Stored data entries:
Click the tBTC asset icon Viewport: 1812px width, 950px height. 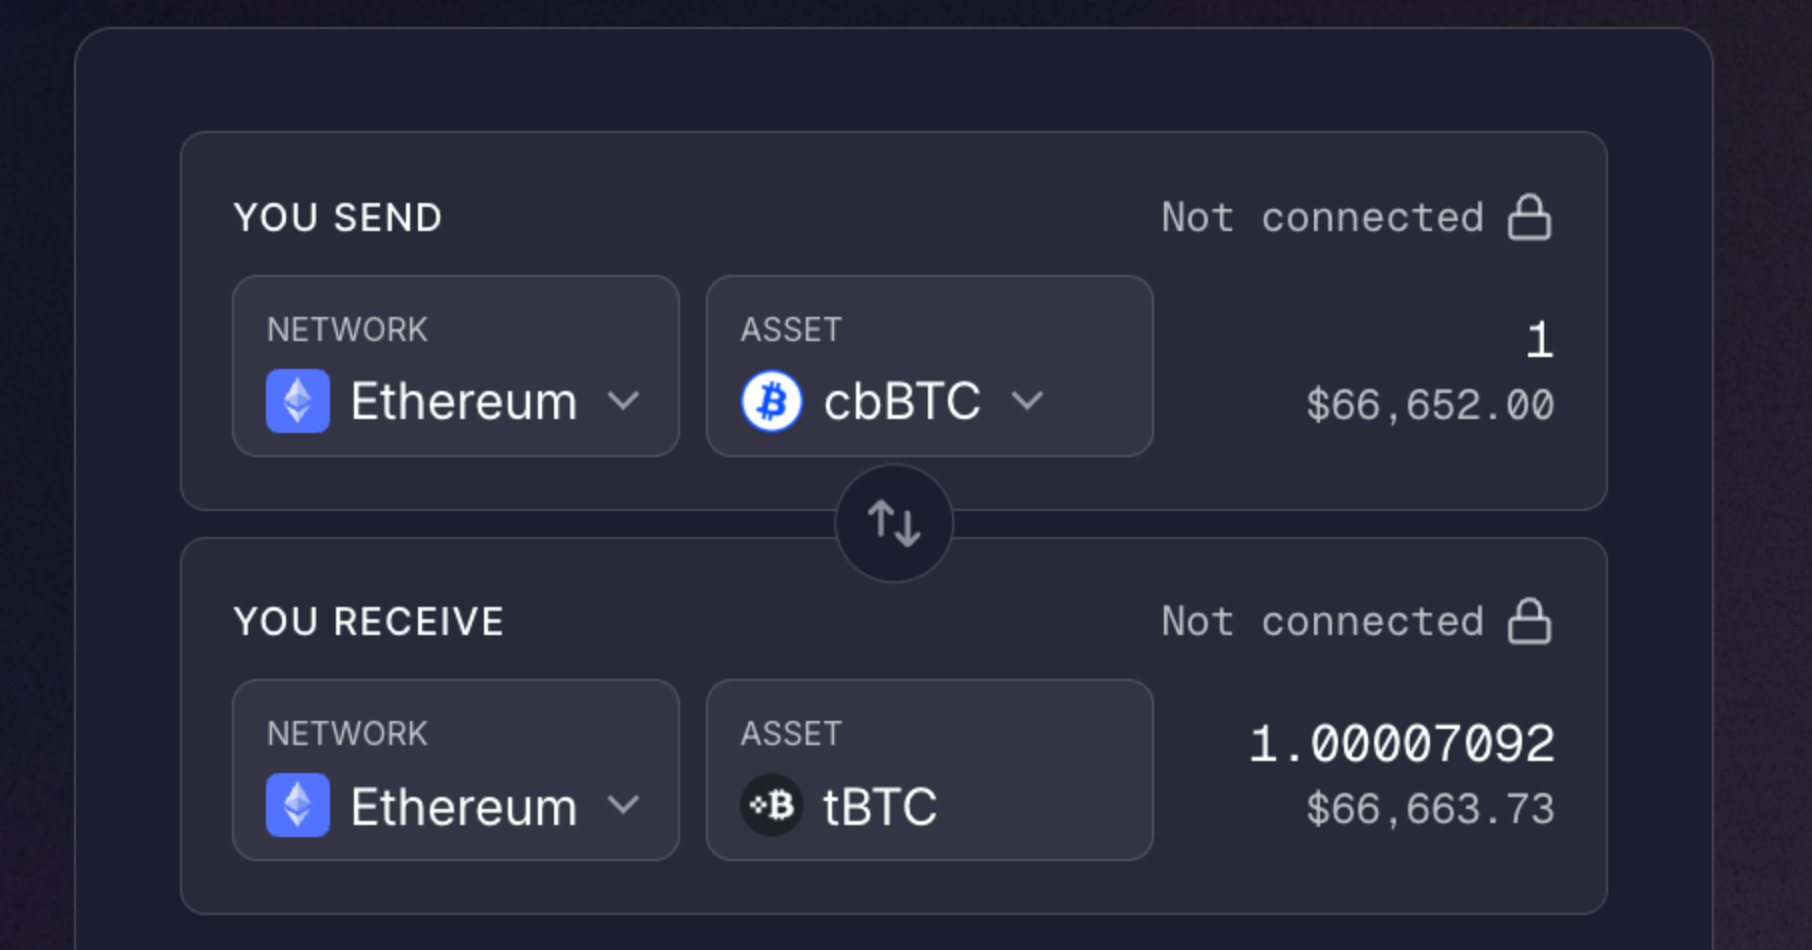[771, 805]
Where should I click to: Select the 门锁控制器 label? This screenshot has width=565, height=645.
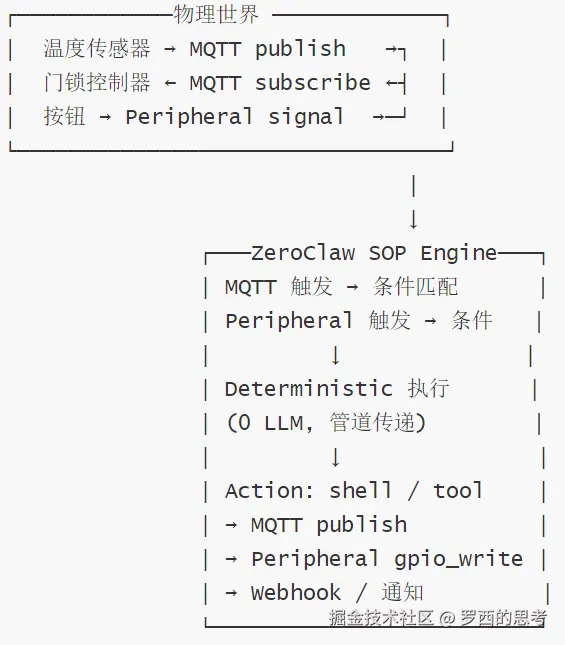tap(97, 83)
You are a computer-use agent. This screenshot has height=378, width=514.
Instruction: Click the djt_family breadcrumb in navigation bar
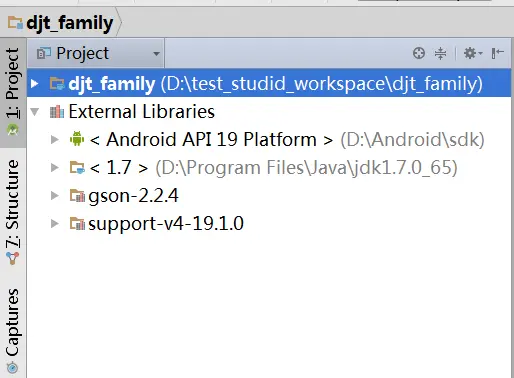(60, 23)
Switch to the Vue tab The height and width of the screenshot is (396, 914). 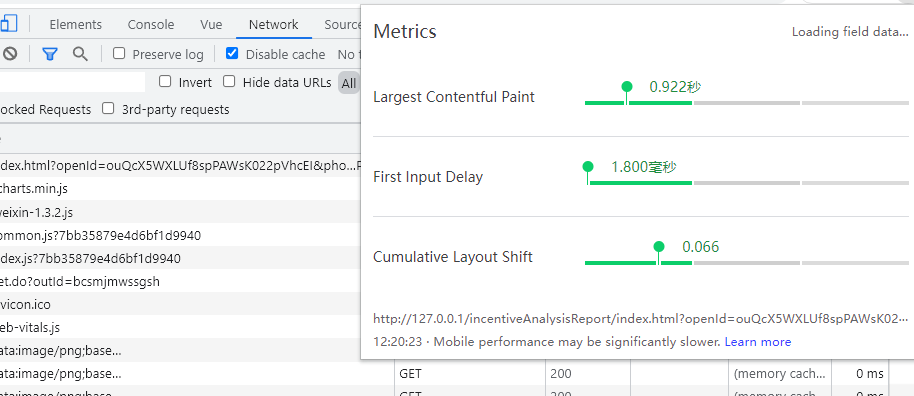pos(211,24)
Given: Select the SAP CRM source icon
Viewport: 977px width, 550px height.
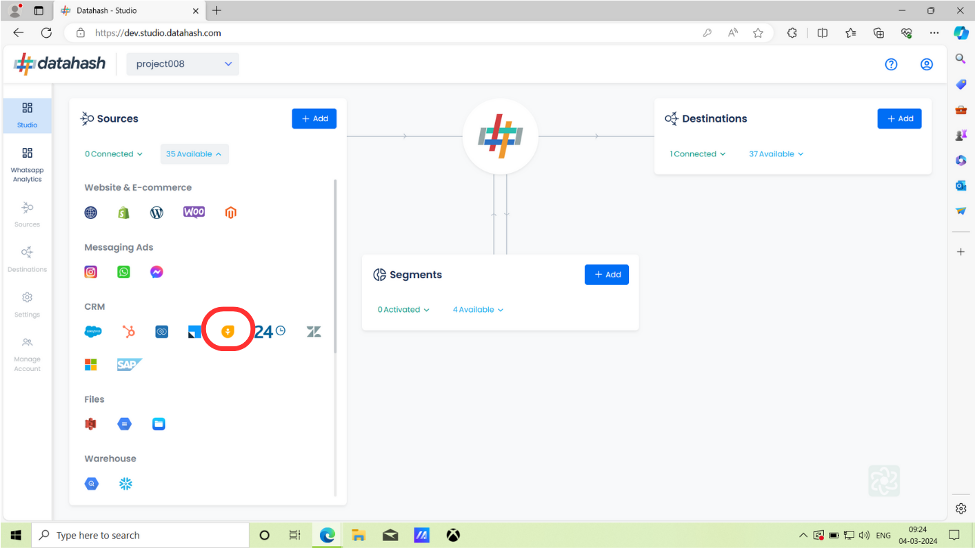Looking at the screenshot, I should click(129, 364).
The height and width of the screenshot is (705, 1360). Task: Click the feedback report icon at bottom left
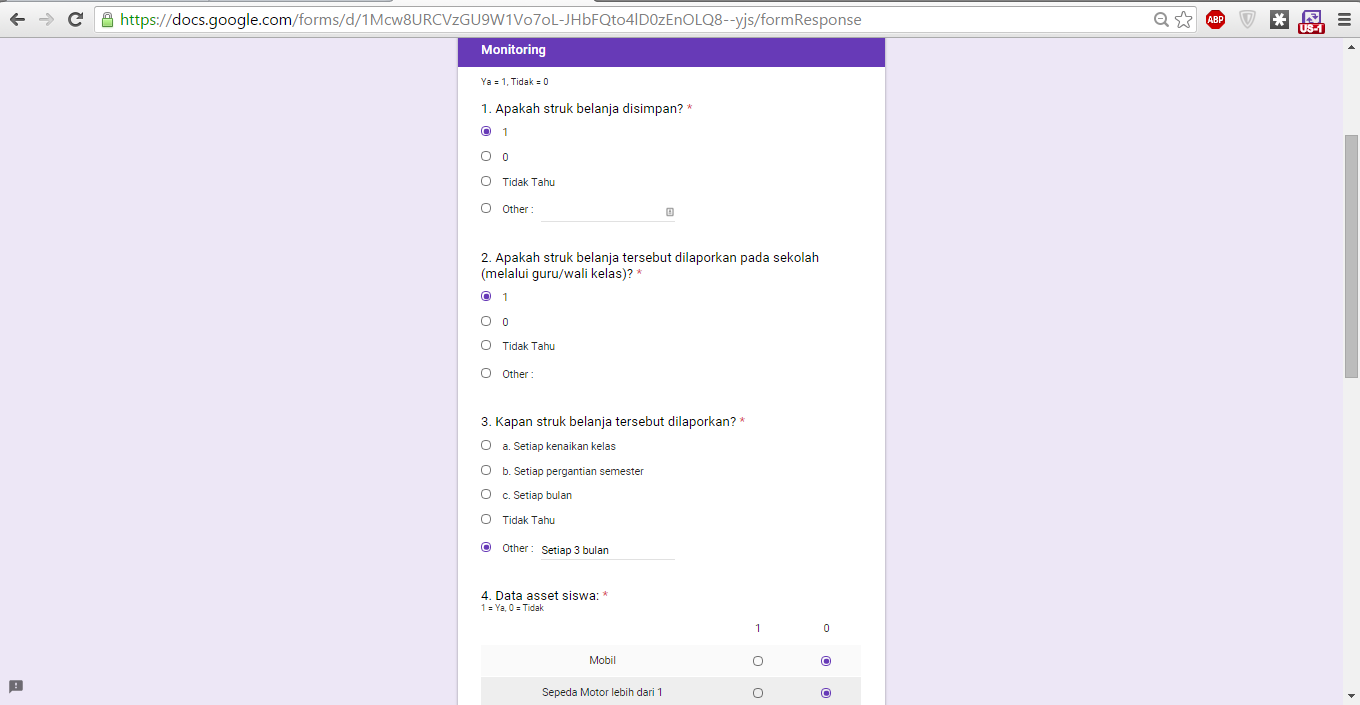click(16, 686)
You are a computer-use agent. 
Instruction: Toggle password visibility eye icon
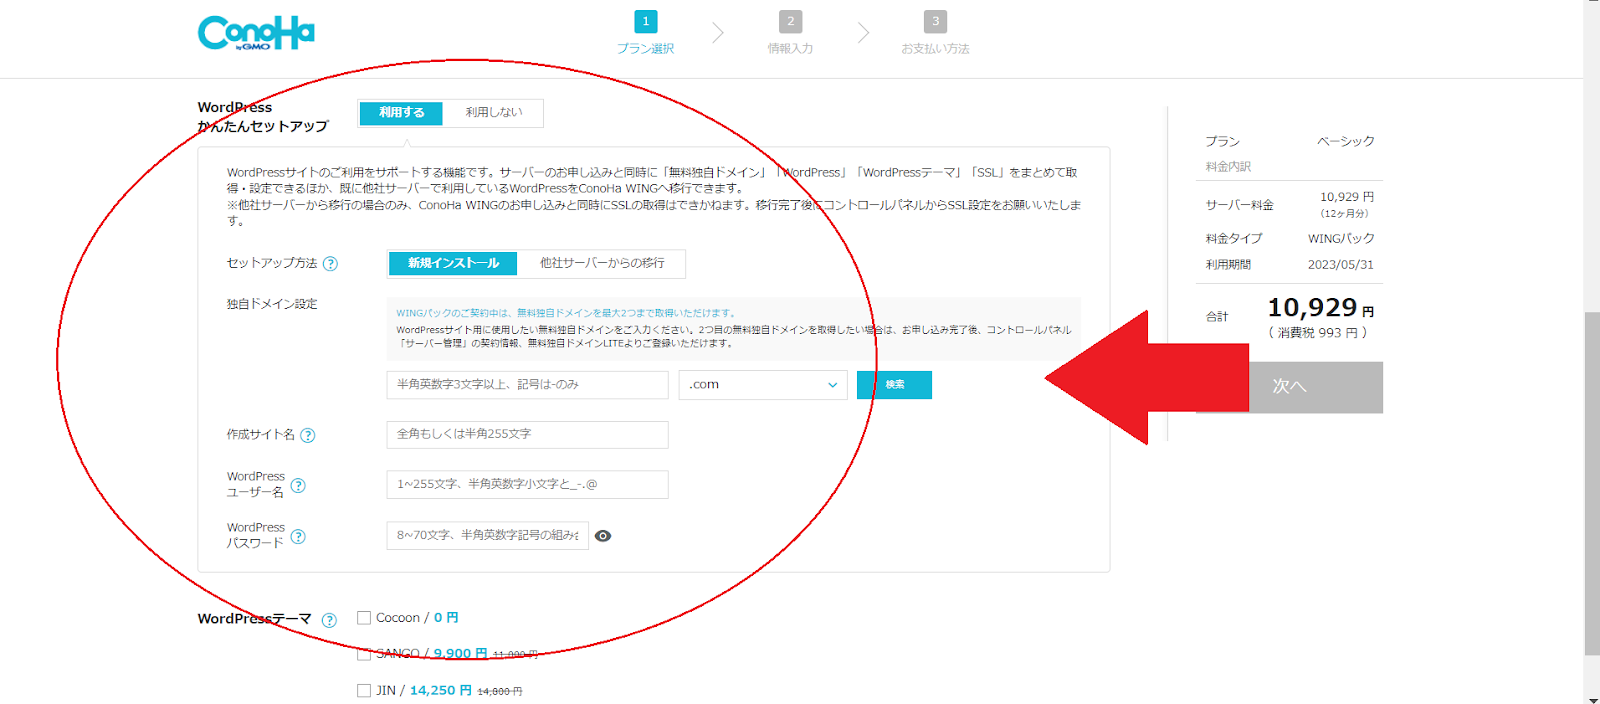click(603, 536)
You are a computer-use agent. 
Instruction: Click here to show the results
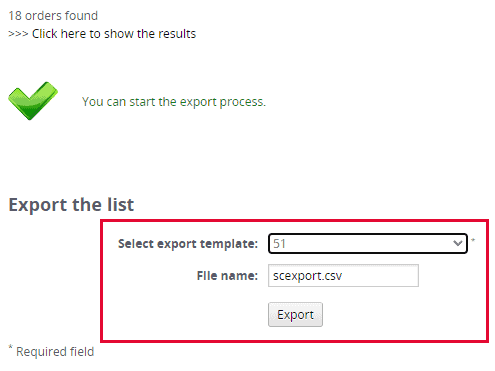114,34
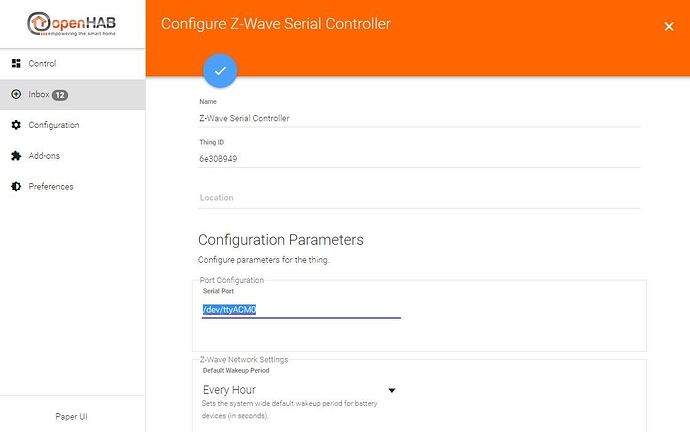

▶ _EXERCISE OBJECTIVE_: Look above for the line containing "Viewport: 977px width, 550px height.", then retype it and each line after it to the end of the records, exactly and without pictures.

▶ _WRITTEN ANSWER_:
Viewport: 977px width, 550px height.
Looking at the screenshot, I should click(129, 364).
The height and width of the screenshot is (705, 1360). Task: Click the feedback report icon at bottom left
click(16, 686)
You are a computer-use agent. 
Instruction: Toggle password visibility eye icon
click(603, 536)
You are a computer-use agent. 
Instruction: Click here to show the results
114,34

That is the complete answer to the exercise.